*Task to complete*: All entries are to be transcribed exactly. Pictures are not part of the copy.

*Given records*:
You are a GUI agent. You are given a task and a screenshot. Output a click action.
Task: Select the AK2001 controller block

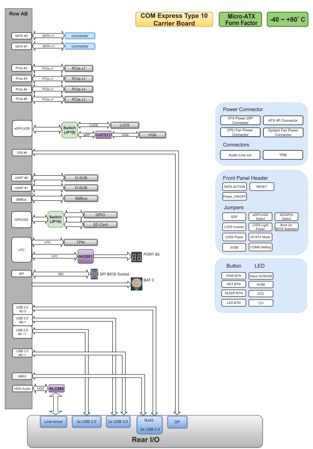tap(86, 256)
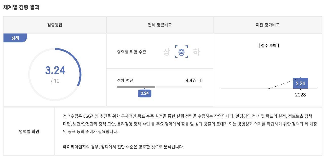Select the 전체 평균비교 column header
Screen dimensions: 327x156
160,25
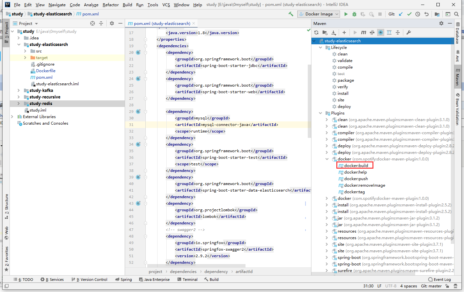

*The answer*:
You are a GUI agent. You are given a task and a screenshot. Output a click action.
Task: Select the AK2001 controller block

tap(86, 256)
Select the 전체 평균비교 column header
Screen dimensions: 327x156
160,25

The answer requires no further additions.